Partiamo al mattino presto per andare in miniera. Dopo aver firmato varie carte dove diciamo che se moriamo sono fatti nostri visitiamo prima uno stabilimento dove vengono estratti i minerali usando composti chimici che poi vengono scaricati nel fiume senza alcun processo di pulizia e che rendono il fiume uno dei più inquinati del mondo. Proseguiamo poi per il mercato dei minatori, dove si possono comprare le cose indispensabili per i minatori: bevande, foglie di coca e dinamite.
Inizio a masticare le foglie di coca al mattino, per cercare di prevenire stanchezza e altitudine e proseguo nel bus mentre saliamo a 4300 metri, all'ingresso della miniera.
Entriamo tra cunicoli piccolissimi dove dopo pochi minuti l'ossigeno già raro scompare ancora di più, dove il collo inizia a farmi male e dove alcune persone decidono di tornare indietro e non affrontare l'avventura. Proseguiamo divisi in piccoli gruppi mentre la nostra guida ci spiega la vita dei minatori e i minerali. Mentre siamo ancora al primo livello sentiamo un'esplosione che mette in chiara agitazione la nostra guida (scopriremo più tardi che l'esplosione è stata fatta "per gioco" da un altro dei nostri gruppi), ma proseguiamo. Scendiamo tra piccoli cunicoli dove si deve quasi strisciare fino al secondo livello, dove siamo affiancati da un enorme buco che ci permette di vedere il terzo e ultimo livello e dove un turista giapponese è caduto e morto pochi giorni prima. Proseguiamo tra scale traballanti e cunicoli in cui dobbiamo strisciare e arriviamo al terzo e ultimo livello; siamo 65 metri sotto terra (quindi siamo a un'altitudine di circa 4200 metri), ci sono 35°C, non c'è ossigeno e i cunicoli sono sempre più piccoli. Sudati e senza riuscire a respirare torniamo in superficie.
Torniamo in ostello, una doccia e poi saluto con grande tristezza il meraviglioso gruppo che ci ha accompagnato fino qui e parto per La Paz. Convinto di fare il viaggio da solo, scopro invece che Elle sta per prendere lo stesso bus.

1 febbraio - Potosi


Partiamo per Potosi, la città più alta del mondo, e giriamo visitando questa città che vive e muore con le sue miniere, con il suo argento e i suoi minerali. Centinaia di anni aveva le stesse dimensioni delle Parigi e New York di allora e, tra qualche decina d'anni, potrebbe scomparire. Passeggiamo tra le chiese e i vecchi palazzi con un cane che ci segue per tutto il giorno e attacca tutti i boliviani che vede, mentre i bambini si lanciano palloncini d'acqua per celebrare l'arrivo del carnevale.
Il gruppo è di undici persone, Lennart, Catalin, Stefan, Fin, Fred, Rosa, Annemarie e un'altra ragazza olandese di cui non ricordo il nome, la tedesca Doreen e l'australiana Elle.

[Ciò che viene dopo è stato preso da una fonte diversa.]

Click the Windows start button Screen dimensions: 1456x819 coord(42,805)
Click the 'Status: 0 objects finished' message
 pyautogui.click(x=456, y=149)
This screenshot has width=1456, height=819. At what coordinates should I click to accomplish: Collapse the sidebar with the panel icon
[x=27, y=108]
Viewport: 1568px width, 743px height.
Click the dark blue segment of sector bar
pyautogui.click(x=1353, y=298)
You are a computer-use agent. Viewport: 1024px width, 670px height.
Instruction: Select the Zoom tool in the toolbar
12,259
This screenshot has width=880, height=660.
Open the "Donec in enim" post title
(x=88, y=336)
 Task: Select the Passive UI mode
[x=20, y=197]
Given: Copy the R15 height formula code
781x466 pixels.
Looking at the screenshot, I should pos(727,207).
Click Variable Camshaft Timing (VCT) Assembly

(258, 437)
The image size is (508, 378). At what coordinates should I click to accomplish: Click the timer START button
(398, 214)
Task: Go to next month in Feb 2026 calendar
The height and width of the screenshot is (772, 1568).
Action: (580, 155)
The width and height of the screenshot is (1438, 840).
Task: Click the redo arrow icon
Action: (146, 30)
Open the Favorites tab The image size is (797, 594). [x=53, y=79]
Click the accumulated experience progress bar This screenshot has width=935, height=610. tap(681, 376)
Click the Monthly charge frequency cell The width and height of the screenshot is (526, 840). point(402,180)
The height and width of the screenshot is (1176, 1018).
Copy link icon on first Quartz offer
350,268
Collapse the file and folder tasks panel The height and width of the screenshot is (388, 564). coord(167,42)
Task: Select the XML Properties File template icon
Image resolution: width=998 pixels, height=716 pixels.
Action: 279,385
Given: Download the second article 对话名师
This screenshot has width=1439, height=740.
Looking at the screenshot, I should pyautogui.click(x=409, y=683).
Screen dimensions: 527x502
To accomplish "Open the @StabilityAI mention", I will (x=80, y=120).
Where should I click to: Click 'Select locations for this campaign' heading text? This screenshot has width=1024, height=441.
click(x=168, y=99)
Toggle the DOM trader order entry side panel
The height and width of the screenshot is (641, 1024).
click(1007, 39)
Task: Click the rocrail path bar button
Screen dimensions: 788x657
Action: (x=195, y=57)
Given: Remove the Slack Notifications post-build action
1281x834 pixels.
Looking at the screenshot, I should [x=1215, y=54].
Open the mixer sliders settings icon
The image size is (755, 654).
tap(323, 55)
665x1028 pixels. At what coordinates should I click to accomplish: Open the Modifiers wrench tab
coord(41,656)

31 gennaio - salar de Uyuni


Pronti a partire per il salar de Uyuni (attrazione principale del viaggio) alle 10.00 del mattino, ma l'autista non si vede... aspettiamo e aspettiamo e con oltre un'ora di ritardo siamo finalmente pronti a partire. Prima del salar visitiamo velocemente un cimitero dei treni dove decine di vagoni e locomotive sono abbandonate da anni.
Arrabbiati per il ritardo, ma eccitati, arriviamo al salar. Il salar, un deserto infinito di sale, in questo periodo dell'anno è irregolarmente inondato da acqua che va dai pochi ai venti centimetri. Saliamo sul tetto della macchina e guidiamo per il salar fino a raggiungere una zona con poca acqua dove si possa scendere e giocare con la prospettiva per fare delle foto interessanti. L'acqua che inonda il salar riflette il cielo azzurro e bianco e da l'impressione che il mondo non abbia orizzonte; non si riesce a capire dove finisca il mondo e inizi il cielo, ci guardiamo attorno esterrefatti, a bocca aperta, in uno spettacolo di blu, azzurri e bianchi, con le altre jeep che sembrano microscopici insetti lontani, con un uomo che scava per prendere il sale, con alcune montagne poco visibili in lontananza. Passiamo ore a fare foto stupide, saltando camion che sembrano minuscoli, abbracciando piccole cianfrusaglie che sembrano enormi, giocando a freesbee e godendo di uno dei paesaggi più affascinanti e meravigliosi del mondo.
La compagnia è talmente perfetta che decido di cambiare programma e proseguire per Potosi invece di andare direttamente a La Paz.
Serata in un pub chiamato extreme fun pub con Annemarie e le sue compagne di tour che ci seguiranno a Potosi, mentre Emily andrà a Santa Cruz.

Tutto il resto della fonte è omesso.